Reviewing Steve Jobs: Not the Messiah, just a naughty boy

I did a little bit of flying during the last weekend – and I’m rubbish at writing at airports and on planes, so I chose to do some reading. My book of choice was Walter Isaacson’s fascinating biography of Steve Jobs.

It was an interesting read, the carefully cultivated messianic myth came up against an access all areas account of Steve’s life. He was, as it turns out, a nasty and deliberate man. He had an incredible knack for understanding people and culture and using that to his advantage. This worked in his favour in business, he was constantly ahead of the curve – able to anticipate desires before we knew we had them. That was one of his significant mantras – people don’t know what they want until you give it to them. But this same ability meant that he was able to crush people, and did, just for kicks. He had poisonous relationships with lots of people who used to be his friends, and with members of his family, because he believed the myth. Essentially. He believed he was different, that he was special, and that his vision would change the world. And while he fostered a culture of robust discussion, and could have his mind changed, he’d immediately take the ideas of others and claim them as his own.

This is a fascinating exercise in anti-hagiography. It’s not a victor’s history. It’s a picture of a deeply flawed man who embraced his flaws to change the world. Like him, or hate him, and it’s hard to love him after reading this book… Jobs changed many industries, designed products that are being copied by all sorts of other people, and brought a new approach to business, especially the computer business, where everything was managed by one company (ie hardware design, manufacture (to an extent), software, retail, post retail (by providing a closed system).

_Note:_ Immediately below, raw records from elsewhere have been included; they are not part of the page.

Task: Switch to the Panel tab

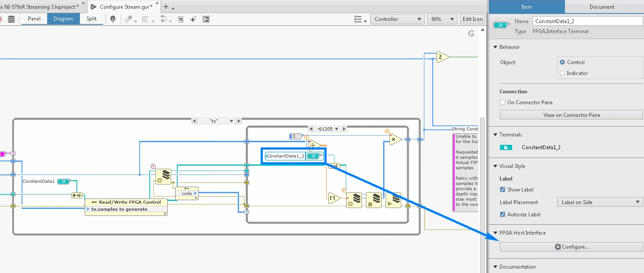Action: [34, 19]
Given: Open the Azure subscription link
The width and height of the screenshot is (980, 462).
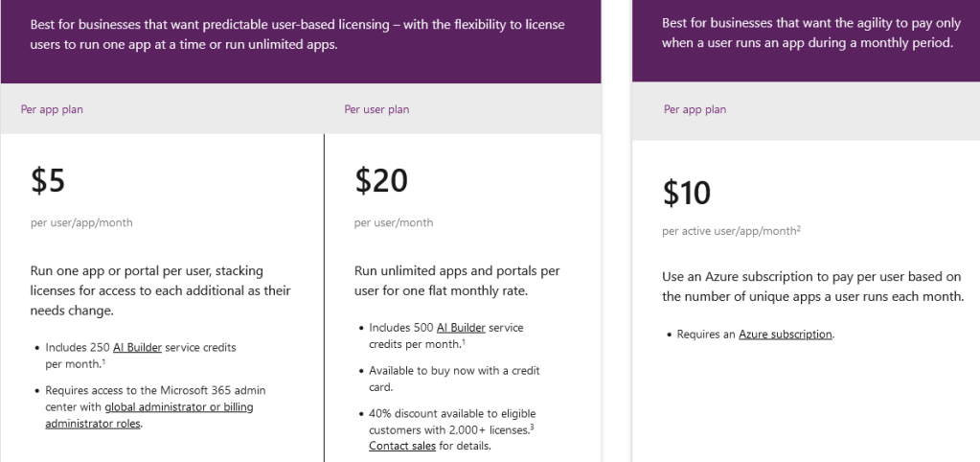Looking at the screenshot, I should (x=786, y=335).
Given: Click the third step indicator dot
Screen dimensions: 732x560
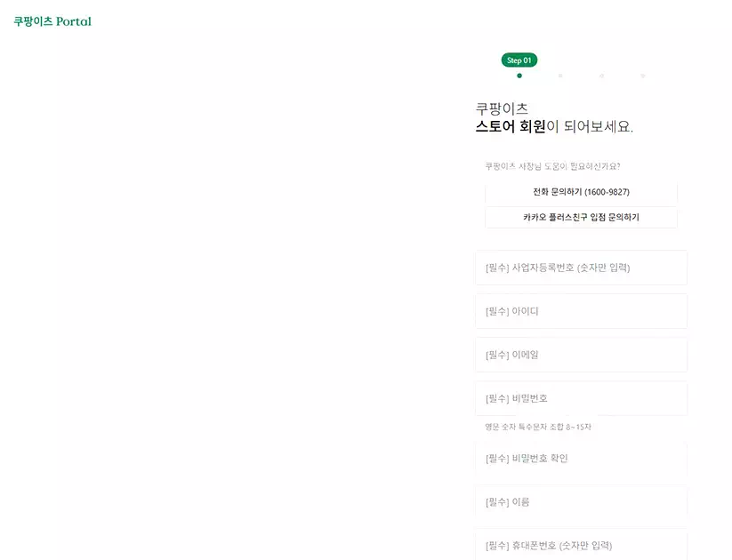Looking at the screenshot, I should (600, 76).
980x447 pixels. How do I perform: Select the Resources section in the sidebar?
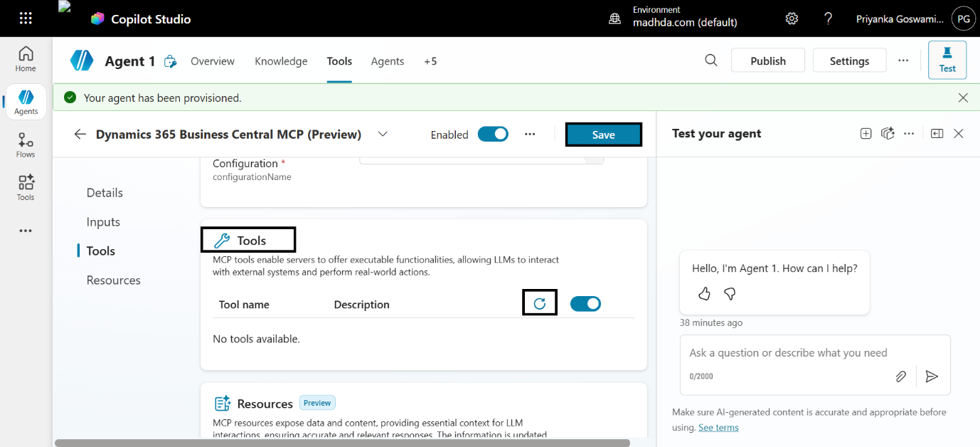[x=112, y=280]
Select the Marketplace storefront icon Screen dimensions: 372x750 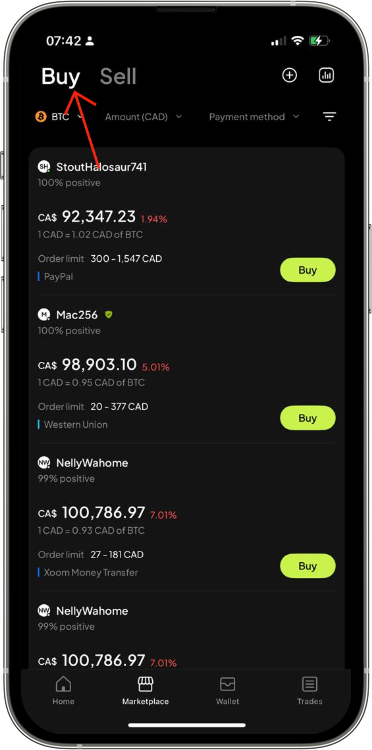pyautogui.click(x=145, y=684)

The open systems v closed systems thread that ran through the book, and Jobs’ interactions with Bill Gates provided an interesting picture into Silicon Valley and the technology we use. I enjoyed that. I learned lots. There are things Jobs did that are definitely not things I’d want to implement in my home life, or in my church life, but his pursuit of excellence, and his unrelenting confidence in the “truth” even in the face of opposition and rejection were in a sense, inspiring.

The great thing about the book was that it totally humanised Jobs. He was flawed. He wasn’t Nietzsche’s Übermensch, even if that was his self perception for a while. He wasn’t particularly smart – outside of his industry (and even within it) he did some really dumb stuff, that wasn’t skirted around in the book, it was a no-holds-barred treatment of his life. An example of his less than optimal decisions included not treating his cancer because he believed he could get rid of it just by drinking juice and applying some internet remedies. While he wasn’t particularly likeable, he had some redeeming features, and he was passionate. He was human. He was vulnerable. He wasn’t the messiah, just a naughty boy.

It was kind of sad that the tone of the book, and the editorialising at the end, seemed to excuse some of Steve’s behaviour on the basis of his achievements, as though the ends justified the means. It’d be interesting to hear from Steve’s neglected children, and from the friends and colleagues he left scattered in his wake, in twenty years – to see if they agree. There was a very real human cost to his decision to build a life around himself and his vision.

He told his biographer, in the months before he died, that he was “50-50” on the question of God. He wanted there to be something else. He seemed to think his achievements would be works that God might judge him on. Apparently his last words were “oh wow, oh wow, oh wow” at least according to his sister’s more hagiographic eulogy (but who doesn’t say nice things at that point).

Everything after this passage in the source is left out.